What this task involves: Could you reproduce every record below exactly as it stands?
======
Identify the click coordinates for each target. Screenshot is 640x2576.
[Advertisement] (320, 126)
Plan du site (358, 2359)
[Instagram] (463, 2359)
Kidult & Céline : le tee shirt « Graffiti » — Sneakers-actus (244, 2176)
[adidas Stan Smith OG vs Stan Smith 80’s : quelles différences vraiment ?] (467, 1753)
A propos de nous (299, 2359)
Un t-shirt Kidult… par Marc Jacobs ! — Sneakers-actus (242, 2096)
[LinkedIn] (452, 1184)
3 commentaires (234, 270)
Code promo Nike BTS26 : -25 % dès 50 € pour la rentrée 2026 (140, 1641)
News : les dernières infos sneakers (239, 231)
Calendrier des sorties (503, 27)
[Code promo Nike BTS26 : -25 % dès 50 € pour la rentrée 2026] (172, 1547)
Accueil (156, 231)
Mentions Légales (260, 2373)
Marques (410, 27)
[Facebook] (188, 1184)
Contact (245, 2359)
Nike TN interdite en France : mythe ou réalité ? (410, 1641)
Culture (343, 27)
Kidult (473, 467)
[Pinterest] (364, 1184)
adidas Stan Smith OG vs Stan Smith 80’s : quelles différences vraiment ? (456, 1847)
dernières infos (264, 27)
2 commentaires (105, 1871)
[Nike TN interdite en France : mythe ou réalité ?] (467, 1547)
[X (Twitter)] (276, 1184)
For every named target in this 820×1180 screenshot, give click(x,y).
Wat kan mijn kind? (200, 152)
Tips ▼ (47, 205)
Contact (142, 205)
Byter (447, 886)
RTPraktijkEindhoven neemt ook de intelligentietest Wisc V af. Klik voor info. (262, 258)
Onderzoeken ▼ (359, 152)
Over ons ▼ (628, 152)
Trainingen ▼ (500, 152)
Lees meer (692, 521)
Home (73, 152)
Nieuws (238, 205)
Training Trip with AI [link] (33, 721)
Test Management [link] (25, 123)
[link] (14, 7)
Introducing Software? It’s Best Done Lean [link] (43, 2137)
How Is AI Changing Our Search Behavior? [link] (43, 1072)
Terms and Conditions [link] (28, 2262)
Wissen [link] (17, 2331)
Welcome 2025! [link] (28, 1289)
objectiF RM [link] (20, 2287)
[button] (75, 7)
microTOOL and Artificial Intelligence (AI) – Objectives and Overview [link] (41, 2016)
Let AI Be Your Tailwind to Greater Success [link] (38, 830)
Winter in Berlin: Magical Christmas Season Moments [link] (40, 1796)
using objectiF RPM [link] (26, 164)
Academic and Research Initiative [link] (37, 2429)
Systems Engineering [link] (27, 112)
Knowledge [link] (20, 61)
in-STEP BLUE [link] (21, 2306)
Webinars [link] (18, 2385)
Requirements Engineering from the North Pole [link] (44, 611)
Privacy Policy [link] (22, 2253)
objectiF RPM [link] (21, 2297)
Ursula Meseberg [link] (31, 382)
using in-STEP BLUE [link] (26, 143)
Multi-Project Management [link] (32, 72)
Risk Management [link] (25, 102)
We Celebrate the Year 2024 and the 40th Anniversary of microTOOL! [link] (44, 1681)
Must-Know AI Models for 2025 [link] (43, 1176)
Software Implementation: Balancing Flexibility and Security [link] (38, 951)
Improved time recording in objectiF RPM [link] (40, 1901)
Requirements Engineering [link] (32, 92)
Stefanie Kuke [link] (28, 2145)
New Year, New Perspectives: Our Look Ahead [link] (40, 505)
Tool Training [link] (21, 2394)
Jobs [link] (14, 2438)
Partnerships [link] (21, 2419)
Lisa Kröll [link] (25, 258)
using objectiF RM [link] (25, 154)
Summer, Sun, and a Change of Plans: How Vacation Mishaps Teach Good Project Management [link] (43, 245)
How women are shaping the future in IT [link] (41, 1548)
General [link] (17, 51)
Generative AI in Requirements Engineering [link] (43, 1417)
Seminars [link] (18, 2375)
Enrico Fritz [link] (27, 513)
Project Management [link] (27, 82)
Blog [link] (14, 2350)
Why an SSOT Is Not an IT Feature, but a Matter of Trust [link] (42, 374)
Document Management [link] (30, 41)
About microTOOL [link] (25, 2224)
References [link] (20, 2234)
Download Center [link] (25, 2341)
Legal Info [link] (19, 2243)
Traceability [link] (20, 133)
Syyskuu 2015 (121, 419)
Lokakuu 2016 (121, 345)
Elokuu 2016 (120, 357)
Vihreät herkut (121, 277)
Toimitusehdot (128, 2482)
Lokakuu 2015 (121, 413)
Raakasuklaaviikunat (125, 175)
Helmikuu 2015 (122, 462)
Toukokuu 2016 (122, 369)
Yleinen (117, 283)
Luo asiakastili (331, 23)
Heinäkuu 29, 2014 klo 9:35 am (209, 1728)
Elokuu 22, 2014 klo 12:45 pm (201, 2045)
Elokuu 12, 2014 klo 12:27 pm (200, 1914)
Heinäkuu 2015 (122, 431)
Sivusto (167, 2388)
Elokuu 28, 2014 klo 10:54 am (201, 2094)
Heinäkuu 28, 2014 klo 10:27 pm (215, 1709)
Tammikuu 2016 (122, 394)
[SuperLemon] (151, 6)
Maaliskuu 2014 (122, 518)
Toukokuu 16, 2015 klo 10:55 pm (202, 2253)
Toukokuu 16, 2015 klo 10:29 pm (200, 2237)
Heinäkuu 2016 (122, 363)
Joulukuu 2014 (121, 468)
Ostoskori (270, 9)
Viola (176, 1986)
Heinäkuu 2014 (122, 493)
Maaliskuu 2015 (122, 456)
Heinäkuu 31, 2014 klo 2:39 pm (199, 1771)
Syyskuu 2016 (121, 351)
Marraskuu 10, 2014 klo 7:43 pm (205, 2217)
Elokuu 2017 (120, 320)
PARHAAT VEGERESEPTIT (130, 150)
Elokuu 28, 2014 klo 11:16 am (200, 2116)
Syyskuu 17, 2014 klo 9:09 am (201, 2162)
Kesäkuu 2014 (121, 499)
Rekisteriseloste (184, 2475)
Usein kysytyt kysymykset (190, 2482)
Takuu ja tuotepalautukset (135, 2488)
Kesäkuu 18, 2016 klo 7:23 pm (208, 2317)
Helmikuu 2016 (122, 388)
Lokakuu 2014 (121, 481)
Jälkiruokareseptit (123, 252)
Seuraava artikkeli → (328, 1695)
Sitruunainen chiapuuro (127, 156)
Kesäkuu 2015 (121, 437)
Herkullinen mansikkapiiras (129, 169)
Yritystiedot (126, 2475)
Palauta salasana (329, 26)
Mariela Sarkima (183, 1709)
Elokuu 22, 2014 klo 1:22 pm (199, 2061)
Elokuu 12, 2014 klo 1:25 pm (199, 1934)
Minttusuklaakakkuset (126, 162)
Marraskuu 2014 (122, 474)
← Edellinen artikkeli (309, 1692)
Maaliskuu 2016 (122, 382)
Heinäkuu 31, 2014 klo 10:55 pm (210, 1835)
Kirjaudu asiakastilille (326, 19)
======
Exercise answer:
Identify the click coordinates for each target. Screenshot is 640x2576.
[Advertisement] (320, 126)
Plan du site (358, 2359)
[Instagram] (463, 2359)
Kidult & Céline : le tee shirt « Graffiti » — Sneakers-actus (244, 2176)
[adidas Stan Smith OG vs Stan Smith 80’s : quelles différences vraiment ?] (467, 1753)
A propos de nous (299, 2359)
Un t-shirt Kidult… par Marc Jacobs ! — Sneakers-actus (242, 2096)
[LinkedIn] (452, 1184)
3 commentaires (234, 270)
Code promo Nike BTS26 : -25 % dès 50 € pour la rentrée 2026 (140, 1641)
News : les dernières infos sneakers (239, 231)
Calendrier des sorties (503, 27)
[Code promo Nike BTS26 : -25 % dès 50 € pour la rentrée 2026] (172, 1547)
Accueil (156, 231)
Mentions Légales (260, 2373)
Marques (410, 27)
[Facebook] (188, 1184)
Contact (245, 2359)
Nike TN interdite en France : mythe ou réalité ? (410, 1641)
Culture (343, 27)
Kidult (473, 467)
[Pinterest] (364, 1184)
adidas Stan Smith OG vs Stan Smith 80’s : quelles différences vraiment ? (456, 1847)
dernières infos (264, 27)
2 commentaires (105, 1871)
[Nike TN interdite en France : mythe ou réalité ?] (467, 1547)
[X (Twitter)] (276, 1184)
For every named target in this 820×1180 screenshot, give click(x,y).
Wat kan mijn kind? (200, 152)
Tips ▼ (47, 205)
Contact (142, 205)
Byter (447, 886)
RTPraktijkEindhoven neemt ook de intelligentietest Wisc V af. Klik voor info. (262, 258)
Onderzoeken ▼ (359, 152)
Over ons ▼ (628, 152)
Trainingen ▼ (500, 152)
Lees meer (692, 521)
Home (73, 152)
Nieuws (238, 205)
Training Trip with AI [link] (33, 721)
Test Management [link] (25, 123)
[link] (14, 7)
Introducing Software? It’s Best Done Lean [link] (43, 2137)
How Is AI Changing Our Search Behavior? [link] (43, 1072)
Terms and Conditions [link] (28, 2262)
Wissen [link] (17, 2331)
Welcome 2025! [link] (28, 1289)
objectiF RM [link] (20, 2287)
[button] (75, 7)
microTOOL and Artificial Intelligence (AI) – Objectives and Overview [link] (41, 2016)
Let AI Be Your Tailwind to Greater Success [link] (38, 830)
Winter in Berlin: Magical Christmas Season Moments [link] (40, 1796)
using objectiF RPM [link] (26, 164)
Academic and Research Initiative [link] (37, 2429)
Systems Engineering [link] (27, 112)
Knowledge [link] (20, 61)
in-STEP BLUE [link] (21, 2306)
Webinars [link] (18, 2385)
Requirements Engineering from the North Pole [link] (44, 611)
Privacy Policy [link] (22, 2253)
objectiF RPM [link] (21, 2297)
Ursula Meseberg [link] (31, 382)
using in-STEP BLUE [link] (26, 143)
Multi-Project Management [link] (32, 72)
Risk Management [link] (25, 102)
We Celebrate the Year 2024 and the 40th Anniversary of microTOOL! [link] (44, 1681)
Must-Know AI Models for 2025 [link] (43, 1176)
Software Implementation: Balancing Flexibility and Security [link] (38, 951)
Improved time recording in objectiF RPM [link] (40, 1901)
Requirements Engineering [link] (32, 92)
Stefanie Kuke [link] (28, 2145)
New Year, New Perspectives: Our Look Ahead [link] (40, 505)
Tool Training [link] (21, 2394)
Jobs [link] (14, 2438)
Partnerships [link] (21, 2419)
Lisa Kröll [link] (25, 258)
using objectiF RM [link] (25, 154)
Summer, Sun, and a Change of Plans: How Vacation Mishaps Teach Good Project Management [link] (43, 245)
How women are shaping the future in IT [link] (41, 1548)
General [link] (17, 51)
Generative AI in Requirements Engineering [link] (43, 1417)
Seminars [link] (18, 2375)
Enrico Fritz [link] (27, 513)
Project Management [link] (27, 82)
Blog [link] (14, 2350)
Why an SSOT Is Not an IT Feature, but a Matter of Trust [link] (42, 374)
Document Management [link] (30, 41)
About microTOOL [link] (25, 2224)
References [link] (20, 2234)
Download Center [link] (25, 2341)
Legal Info [link] (19, 2243)
Traceability [link] (20, 133)
Syyskuu 2015 (121, 419)
Lokakuu 2016 (121, 345)
Elokuu 2016 (120, 357)
Vihreät herkut (121, 277)
Toimitusehdot (128, 2482)
Lokakuu 2015 (121, 413)
Raakasuklaaviikunat (125, 175)
Helmikuu 2015 (122, 462)
Toukokuu 2016 (122, 369)
Yleinen (117, 283)
Luo asiakastili (331, 23)
Heinäkuu 29, 2014 klo 9:35 am (209, 1728)
Elokuu 22, 2014 klo 12:45 pm (201, 2045)
Elokuu 12, 2014 klo 12:27 pm (200, 1914)
Heinäkuu 2015 (122, 431)
Sivusto (167, 2388)
Elokuu 28, 2014 klo 10:54 am (201, 2094)
Heinäkuu 28, 2014 klo 10:27 pm (215, 1709)
Tammikuu 2016 (122, 394)
[SuperLemon] (151, 6)
Maaliskuu 2014 (122, 518)
Toukokuu 16, 2015 klo 10:55 pm (202, 2253)
Toukokuu 16, 2015 klo 10:29 pm (200, 2237)
Heinäkuu 2016 (122, 363)
Joulukuu 2014 (121, 468)
Ostoskori (270, 9)
Viola (176, 1986)
Heinäkuu 2014 (122, 493)
Maaliskuu 2015 (122, 456)
Heinäkuu 31, 2014 klo 2:39 pm (199, 1771)
Syyskuu 2016 (121, 351)
Marraskuu 10, 2014 klo 7:43 pm (205, 2217)
Elokuu 2017 (120, 320)
PARHAAT VEGERESEPTIT (130, 150)
Elokuu 28, 2014 klo 11:16 am (200, 2116)
Syyskuu 17, 2014 klo 9:09 am (201, 2162)
Kesäkuu 2014 (121, 499)
Rekisteriseloste (184, 2475)
Usein kysytyt kysymykset (190, 2482)
Takuu ja tuotepalautukset (135, 2488)
Kesäkuu 18, 2016 klo 7:23 pm (208, 2317)
Helmikuu 2016 (122, 388)
Lokakuu 2014 (121, 481)
Jälkiruokareseptit (123, 252)
Seuraava artikkeli → (328, 1695)
Sitruunainen chiapuuro (127, 156)
Kesäkuu 2015 (121, 437)
Herkullinen mansikkapiiras (129, 169)
Yritystiedot (126, 2475)
Palauta salasana (329, 26)
Mariela Sarkima (183, 1709)
Elokuu 22, 2014 klo 1:22 pm (199, 2061)
Elokuu 12, 2014 klo 1:25 pm (199, 1934)
Minttusuklaakakkuset (126, 162)
Marraskuu 2014 (122, 474)
← Edellinen artikkeli (309, 1692)
Maaliskuu 2016 (122, 382)
Heinäkuu 31, 2014 klo 10:55 pm (210, 1835)
Kirjaudu asiakastilille (326, 19)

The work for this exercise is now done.